Os construtores da maior obra: a vida
Deus, o generoso arquiteto, que desenhou o projeto desse edifício, nos deu liberdade para moldá-lo de diversas formas, com “material” de sobra disponível em sua Criação. O único critério que impõe para acessá-lo é que não se burlem as leis naturais que mantém o edifício em pé.
Cada um, à medida que vai tendo condições internas e mais consciência sobre o valor dessa construção,vai estudando e aprendendo com esse projeto, como um “mestre de obras”, errando e realizando reformas de vez em quando, mas edificando,até que alcance a imagem plasmada pelo arquiteto. Aquilo que vai aprendendo vai sendo registrado e processado pelo engenheiro, que acumula a experiência em forma de conhecimentos que poderão ser usados em outras obras futuramente.O espírito humano, por meio de cada obra que realiza ao longo das etapas de seu existir, vai se aproximando da imagem ideal do projeto.

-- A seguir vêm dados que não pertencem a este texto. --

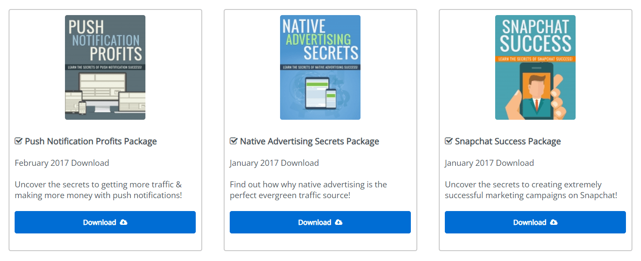
Task: Open the Native Advertising Secrets cover image
Action: [x=320, y=67]
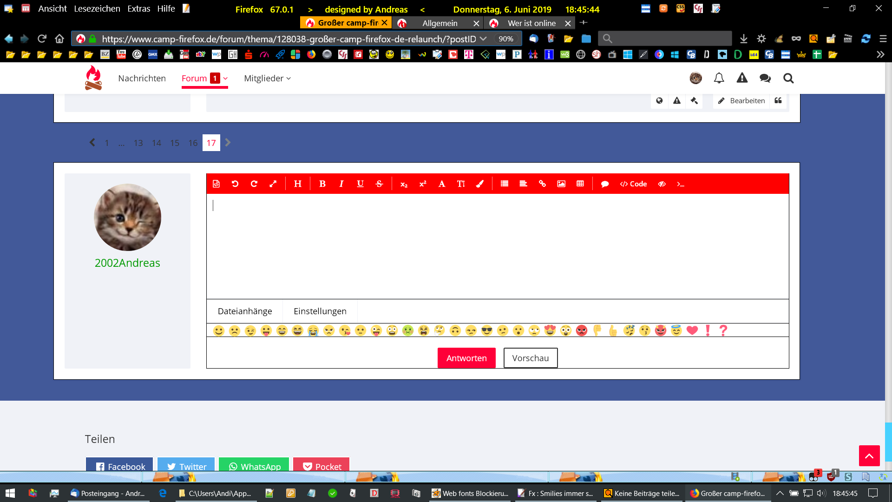Expand the Forum menu dropdown
This screenshot has width=892, height=502.
coord(226,79)
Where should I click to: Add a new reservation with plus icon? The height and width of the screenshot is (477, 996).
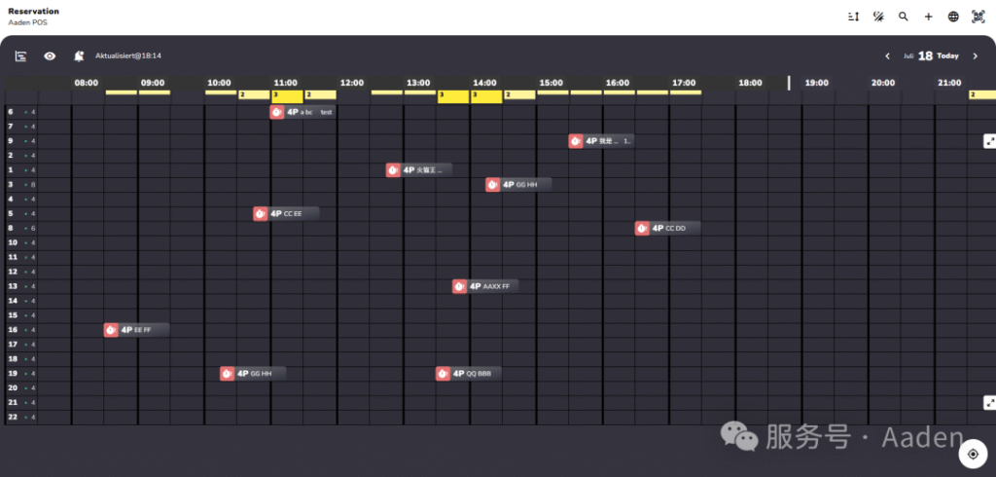(928, 17)
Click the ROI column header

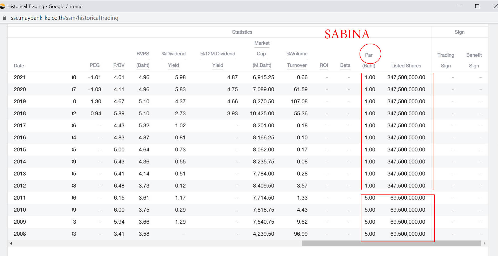pos(324,65)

A maioria de nós passa a vida inteira sem edificar nada em seu terreno. Por falta de “material” ou de um “mestre de obras”, deixam passar a nobre oportunidade de erguer um edifício em seu terreno interno. A consequência é o acúmulo de entulho, jogado ali por qualquer transeunte que por ali viu a oportunidade de se alojar temporariamente (ideologias, crenças, pensamentos alheios, etc.). Na medida que a matéria inútil se acumula ali, cada vez mais parece impossível erguer-se qualquer coisa sobre esse terreno baldio.
É necessário que homens e mulheres se ocupem dessa obra, que deve ser construída no terreno de sua própria vida interna, para que não sejam vítimas dessa tragédia moral e espiritual que vem assolando o mundo.O foco excessivo nas obras materiais – dinheiro, problemas sociais, políticos, etc. – leva ao abandono da obra espiritual que é prerrogativa única de cada indivíduo humano,e que deveria ser a base para todas as demais.
Oxalá isso seja percebido por muitos, para se evitar que mais depressão e tragédias manchem o futuro da espécie na qual tantas esperanças foram depositadas pela própria natureza e por seu arquiteto.